Camila, 40 anos, brasileira, jornalista, casada, dois filhos. Estamos aqui porque… Gosto daqui porque… Sinto falta de…
Não engasguei. O Pietro e a Marina ainda são pequenos (penso), estão aqui conosco (comemoro).
Vinte minutos de aula foram suficientes para me projetar até um futuro não muito distante. As crianças terão asas, lembro. Esse é o objetivo da criação, certo?
Mesmo consciente dessa "natureza" da vida, saio da escola pensativa e com uma sensação de urgência. Uma vontade de aproveitar mais “o agora” com elas, porque vão crescer (já estão) e irão embora também.
E eu? Como ficarei?
Talvez contendo (ou não) o choro. Engasgando ao falar dos filhos em algum lugar, para alguém.
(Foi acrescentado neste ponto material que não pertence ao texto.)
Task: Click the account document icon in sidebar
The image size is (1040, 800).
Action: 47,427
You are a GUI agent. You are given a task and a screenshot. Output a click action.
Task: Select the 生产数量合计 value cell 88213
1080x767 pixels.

Novos silêncios e (re)começos.
…
*Os nomes são fictícios. As histórias são verdadeiras.
🌱 Colheita de palavras
Um espaço onde as palavras das crianças vão morar.
Mamãe, eu queria tanto ter uma nave pra conhecer a galáxia. Será que dá pra gente pegar numa estrela?
Você tem que colocar o cinto na cadeirinha, Pietro. (Marina responde)
Eu sei, Marina!
📚 Piano piano
“Imparare piano piano” (Aprender devagar, no seu tempo, aos poucos).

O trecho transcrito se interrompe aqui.